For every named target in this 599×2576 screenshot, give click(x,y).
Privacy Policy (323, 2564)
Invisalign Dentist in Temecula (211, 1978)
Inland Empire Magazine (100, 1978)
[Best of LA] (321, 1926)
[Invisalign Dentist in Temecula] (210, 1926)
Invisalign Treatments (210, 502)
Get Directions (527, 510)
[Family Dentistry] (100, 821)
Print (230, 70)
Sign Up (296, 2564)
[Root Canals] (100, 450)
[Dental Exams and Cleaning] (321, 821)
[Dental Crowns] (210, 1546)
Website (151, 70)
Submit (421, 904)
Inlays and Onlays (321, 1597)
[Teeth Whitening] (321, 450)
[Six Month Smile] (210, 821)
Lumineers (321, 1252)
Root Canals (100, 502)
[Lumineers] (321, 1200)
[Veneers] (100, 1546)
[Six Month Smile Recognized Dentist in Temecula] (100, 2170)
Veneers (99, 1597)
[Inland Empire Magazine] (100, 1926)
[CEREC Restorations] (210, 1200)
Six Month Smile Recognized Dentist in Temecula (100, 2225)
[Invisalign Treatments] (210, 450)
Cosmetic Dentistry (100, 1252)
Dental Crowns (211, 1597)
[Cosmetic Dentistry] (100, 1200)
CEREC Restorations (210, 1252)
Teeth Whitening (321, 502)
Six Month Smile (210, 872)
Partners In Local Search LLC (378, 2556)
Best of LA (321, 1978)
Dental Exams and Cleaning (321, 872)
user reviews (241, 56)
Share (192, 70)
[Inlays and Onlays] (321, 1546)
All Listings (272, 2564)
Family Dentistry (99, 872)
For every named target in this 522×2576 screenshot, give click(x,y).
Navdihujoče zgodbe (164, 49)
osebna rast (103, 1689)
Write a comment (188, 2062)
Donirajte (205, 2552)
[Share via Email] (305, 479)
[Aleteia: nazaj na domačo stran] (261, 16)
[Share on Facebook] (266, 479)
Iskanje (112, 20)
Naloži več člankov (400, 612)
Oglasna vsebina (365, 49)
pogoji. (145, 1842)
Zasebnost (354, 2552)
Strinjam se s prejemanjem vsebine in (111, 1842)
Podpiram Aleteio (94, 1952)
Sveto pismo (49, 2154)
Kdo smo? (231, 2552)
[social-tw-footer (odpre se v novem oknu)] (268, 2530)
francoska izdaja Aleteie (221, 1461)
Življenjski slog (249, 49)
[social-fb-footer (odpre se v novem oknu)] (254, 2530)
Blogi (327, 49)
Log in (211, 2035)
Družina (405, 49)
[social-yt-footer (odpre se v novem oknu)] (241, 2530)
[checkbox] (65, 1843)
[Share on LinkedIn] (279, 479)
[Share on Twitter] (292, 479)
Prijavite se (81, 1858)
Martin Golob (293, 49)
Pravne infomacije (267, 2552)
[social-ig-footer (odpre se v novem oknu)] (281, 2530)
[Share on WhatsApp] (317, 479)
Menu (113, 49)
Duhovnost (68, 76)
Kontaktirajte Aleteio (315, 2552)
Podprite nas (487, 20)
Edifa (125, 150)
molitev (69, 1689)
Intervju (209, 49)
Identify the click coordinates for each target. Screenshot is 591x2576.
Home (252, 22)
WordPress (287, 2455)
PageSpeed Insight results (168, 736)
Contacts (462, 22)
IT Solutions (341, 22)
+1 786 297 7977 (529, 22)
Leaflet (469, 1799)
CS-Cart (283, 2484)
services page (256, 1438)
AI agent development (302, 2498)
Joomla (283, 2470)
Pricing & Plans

* _INSTRUCTIONS TO FOLLOW_: Every line of the material is to be set down again verbatim.

* _TASK SOLUTION_:
For every named target in this 599×2576 screenshot, give click(x,y).
Privacy Policy (323, 2564)
Invisalign Dentist in Temecula (211, 1978)
Inland Empire Magazine (100, 1978)
[Best of LA] (321, 1926)
[Invisalign Dentist in Temecula] (210, 1926)
Invisalign Treatments (210, 502)
Get Directions (527, 510)
[Family Dentistry] (100, 821)
Print (230, 70)
Sign Up (296, 2564)
[Root Canals] (100, 450)
[Dental Exams and Cleaning] (321, 821)
[Dental Crowns] (210, 1546)
Website (151, 70)
Submit (421, 904)
Inlays and Onlays (321, 1597)
[Teeth Whitening] (321, 450)
[Six Month Smile] (210, 821)
Lumineers (321, 1252)
Root Canals (100, 502)
[Lumineers] (321, 1200)
[Veneers] (100, 1546)
[Six Month Smile Recognized Dentist in Temecula] (100, 2170)
Veneers (99, 1597)
[Inland Empire Magazine] (100, 1926)
[CEREC Restorations] (210, 1200)
Six Month Smile Recognized Dentist in Temecula (100, 2225)
[Invisalign Treatments] (210, 450)
Cosmetic Dentistry (100, 1252)
Dental Crowns (211, 1597)
[Cosmetic Dentistry] (100, 1200)
CEREC Restorations (210, 1252)
Teeth Whitening (321, 502)
Six Month Smile (210, 872)
Partners In Local Search LLC (378, 2556)
Best of LA (321, 1978)
Dental Exams and Cleaning (321, 872)
user reviews (241, 56)
Share (192, 70)
[Inlays and Onlays] (321, 1546)
All Listings (272, 2564)
Family Dentistry (99, 872)
For every named target in this 522×2576 screenshot, give click(x,y).
Navdihujoče zgodbe (164, 49)
osebna rast (103, 1689)
Write a comment (188, 2062)
Donirajte (205, 2552)
[Share via Email] (305, 479)
[Aleteia: nazaj na domačo stran] (261, 16)
[Share on Facebook] (266, 479)
Iskanje (112, 20)
Naloži več člankov (400, 612)
Oglasna vsebina (365, 49)
pogoji. (145, 1842)
Zasebnost (354, 2552)
Strinjam se s prejemanjem vsebine in (111, 1842)
Podpiram Aleteio (94, 1952)
Sveto pismo (49, 2154)
Kdo smo? (231, 2552)
[social-tw-footer (odpre se v novem oknu)] (268, 2530)
francoska izdaja Aleteie (221, 1461)
Življenjski slog (249, 49)
[social-fb-footer (odpre se v novem oknu)] (254, 2530)
Blogi (327, 49)
Log in (211, 2035)
Družina (405, 49)
[social-yt-footer (odpre se v novem oknu)] (241, 2530)
[checkbox] (65, 1843)
[Share on LinkedIn] (279, 479)
[Share on Twitter] (292, 479)
Prijavite se (81, 1858)
Martin Golob (293, 49)
Pravne infomacije (267, 2552)
[social-ig-footer (odpre se v novem oknu)] (281, 2530)
[Share on WhatsApp] (317, 479)
Menu (113, 49)
Duhovnost (68, 76)
Kontaktirajte Aleteio (315, 2552)
Podprite nas (487, 20)
Edifa (125, 150)
molitev (69, 1689)
Intervju (209, 49)
Identify the click coordinates for each target. Screenshot is 591x2576.
Home (252, 22)
WordPress (287, 2455)
PageSpeed Insight results (168, 736)
Contacts (462, 22)
IT Solutions (341, 22)
+1 786 297 7977 (529, 22)
Leaflet (469, 1799)
CS-Cart (283, 2484)
services page (256, 1438)
AI agent development (302, 2498)
Joomla (283, 2470)
Pricing & Plans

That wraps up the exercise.